Появление Шано в больнице опять зажгло отца огнем борьбы. Помимо аллопатии, отец занимался еще и гомеопатией. Он принялся лечить Шано травами. Шано как будто начала поправляться.
Мне показалось, что ей стало лучше с того самого дня, как она начала отращивать волосы, теперь они уже доставали ей до плеч — как у европейских женщин в Лахоре. Бледное лицо, полускрытое черными вьющимися волосами, было малоподвижным и делало Шано похожей на восковую куколку, каких я тоже видел в Лахоре. По утрам и вечерам Шано сама готовила себе еду, сама мыла посуду. Отец привез голубую ткань и дал ей сделать занавески на оба окна ее комнаты, а она вышила их цветочным узором. Мало-помалу она расчистила землю под своими окнами, где раньше рос бурьян, разбила клумбы и посадила цветы. Вскоре они зацвели.

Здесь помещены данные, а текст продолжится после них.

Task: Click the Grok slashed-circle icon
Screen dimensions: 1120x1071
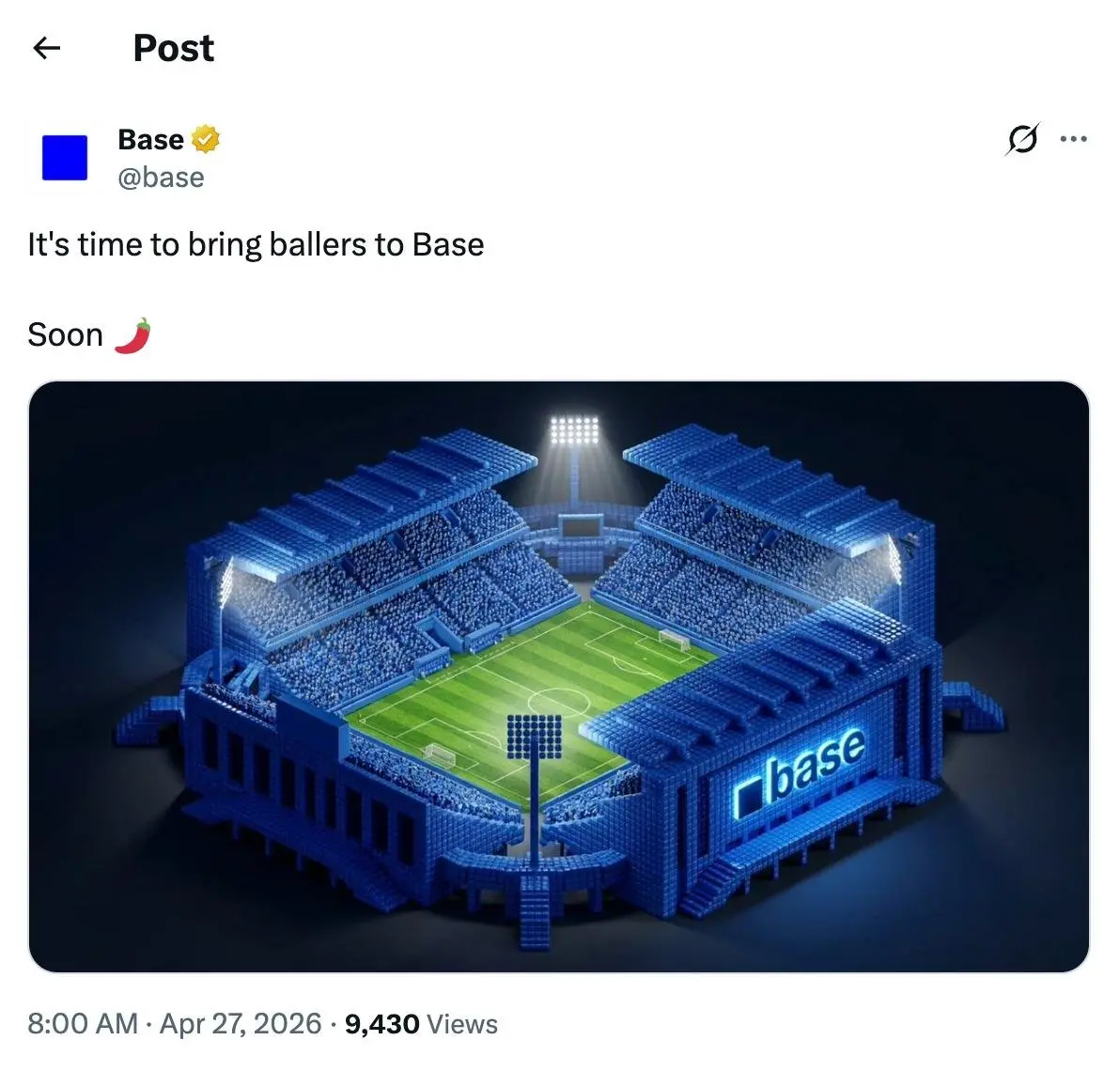Action: (x=1023, y=139)
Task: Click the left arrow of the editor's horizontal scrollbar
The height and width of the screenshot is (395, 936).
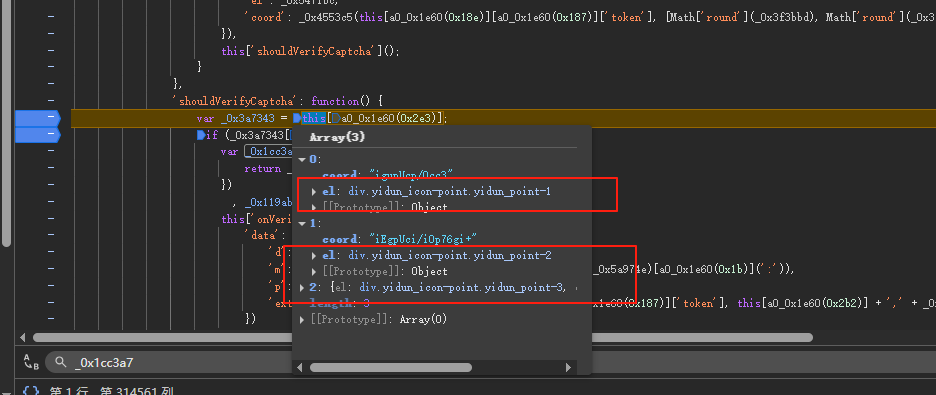Action: 23,338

Шано, которая приехала из затхлого, душного, тягостного одиночества своего дома, нашла в больнице покой и внимание со стороны мягкосердечного доктора. Сначала у нее появилась надежда на выздоровление, потом надежда стала желанием, а желание — жизненной силой. Шано ехала в больницу, чтобы умереть, — Шано, ничего не видевшая в жизни, в пятнадцать лет ставшая девушкой-вдовой, Шано, близкие которой денно и нощно молили бога о ее смерти. Смерть была для нее единственным выходом.
Шано знала, что старший брат ее мужа оставил ее в больнице, чтобы она умерла подальше от глаз соседей и знакомых, подальше от родной деревни и полей, чтоб никому из семейства не пришлось возиться с умирающей. А когда она умрет, брат ее мужа захватит себе ту землю, единственной наследницей которой она могла бы считаться. Потому он и хотел, чтоб она поскорей умерла. И Шано желала себе смерти. В первое время в больнице она тоже думала, что чем скорее умрет, тем лучше будет для всех. Девушка-вдова живет семье на горе, обществу в укор и жизни в тягость. Чем скорее окажется эта обуза в погребальном костре, тем лучше.
А тут этот странный доктор — он уверяет ее, что жизнь всякого человека священна, что неважно, вдова она или замужем, богата она или бедна. Говорит, что проклята не она, а те, кто не дает пятнадцатилетней вдове выйти вторично замуж, что позор для общества лишать бедных женщин самых естественных прав, что хуже всех те, кто не выносит человеческого счастья.
Шано смотрела в глаза этого странного человека, слушала его мягкие слова, ощущала прикосновение его рук, когда он при осмотре выстукивал ее, и затеплился в ее сердце огонек надежды — ей захотелось жить. Моему отцу казалось, будто он подрисовал свежими красками потускневшую картину. Он чувствовал себя реставратором самой жизни.